Update: both of my Jenkins masters are now correctly provisioning Docker slaves, for no obvious reason. Here is what I did:
- "Idle Timeout=1" for each Docker Template under Experimental Options (instead of the default value 0)
- Restarted the master.
I don't know if step 1 was really necessary. I saved the main configuration (Apply) several times in the meantime.

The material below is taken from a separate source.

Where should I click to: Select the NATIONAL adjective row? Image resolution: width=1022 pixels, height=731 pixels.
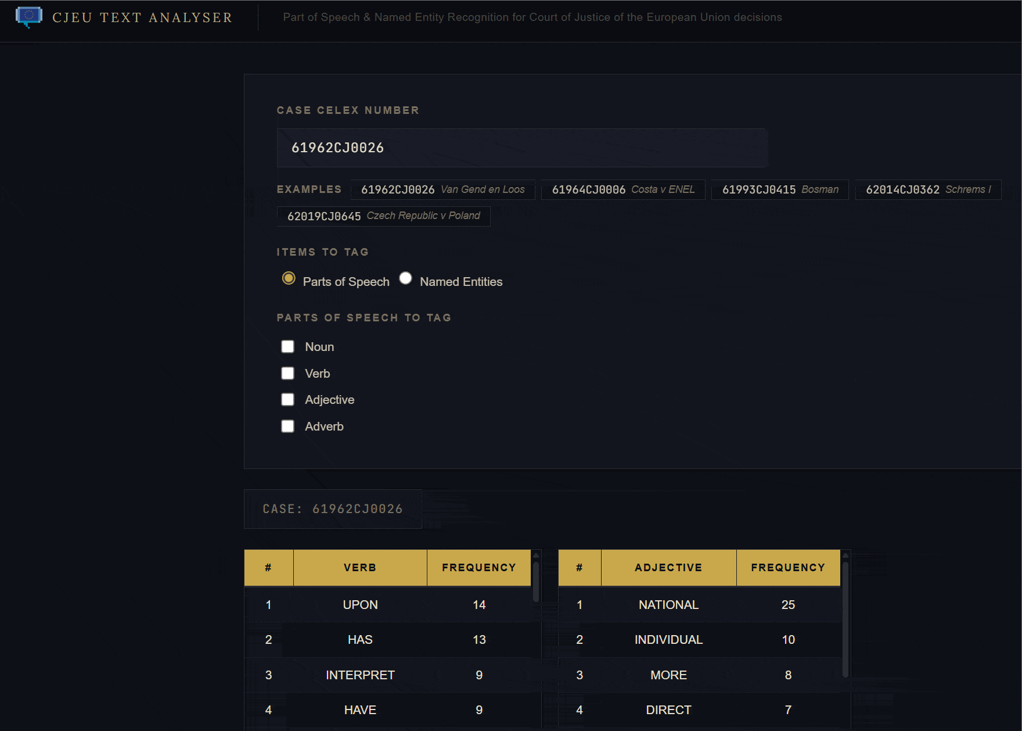pos(668,604)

On a side note, lots of these in the logs after each run even though jobs succeed (I'm using JNLP):
Nov 20, 2017 5:46:22 AM jenkins.slaves.DefaultJnlpSlaveReceiver channelClosed WARNING: NioChannelHub keys=133 gen=41087: Computer.threadPoolForRemoting [#1] for xx-docker-swarm-01-760c11ed terminated java.io.IOException: Connection aborted: org.jenkinsci.remoting.nio.NioChannelHub$MonoNioTransport@2fabfc23[name=Channel to /xxx.xxx.xxx.xxx] at org.jenkinsci.remoting.nio.NioChannelHub$NioTransport.abort(NioChannelHub.java:216) at org.jenkinsci.remoting.nio.NioChannelHub.run(NioChannelHub.java:646) at jenkins.util.ContextResettingExecutorService$1.run(ContextResettingExecutorService.java:28) at java.util.concurrent.Executors$RunnableAdapter.call(Executors.java:511) at java.util.concurrent.FutureTask.run(FutureTask.java:266) at java.util.concurrent.ThreadPoolExecutor.runWorker(ThreadPoolExecutor.java:1142) at java.util.concurrent.ThreadPoolExecutor$Worker.run(ThreadPoolExecutor.java:617) at java.lang.Thread.run(Thread.java:748) Caused by: java.io.IOException: Connection reset by peer at sun.nio.ch.FileDispatcherImpl.read0(Native Method) at sun.nio.ch.SocketDispatcher.read(SocketDispatcher.java:39) at sun.nio.ch.IOUtil.readIntoNativeBuffer(IOUtil.java:223) at sun.nio.ch.IOUtil.read(IOUtil.java:197) at sun.nio.ch.SocketChannelImpl.read(SocketChannelImpl.java:380) at org.jenkinsci.remoting.nio.FifoBuffer$Pointer.receive(FifoBuffer.java:142) at org.jenkinsci.remoting.nio.FifoBuffer.receive(FifoBuffer.java:359) at org.jenkinsci.remoting.nio.NioChannelHub.run(NioChannelHub.java:570) ... 6 more
ok, so it seems the idle timeout to default to 0 minute just kills your agent before it get assigned to run your job.
switching this issue to Minor as this is more a UI/UX issue.
Code changed in jenkins
User: Nicolas De Loof
use default timeout of 10 minutes to avoid
Other than the channel pinger, there seems to be nothing in 2.73.3 that would explain this.
Could you try upgrading again to see whether the problem reoccurs after you've reset the configuration and downgraded, or whether it was a one off issue?
Do you still have the logs from the 2.73.3 run that could indicate a specific problem by logging error messages?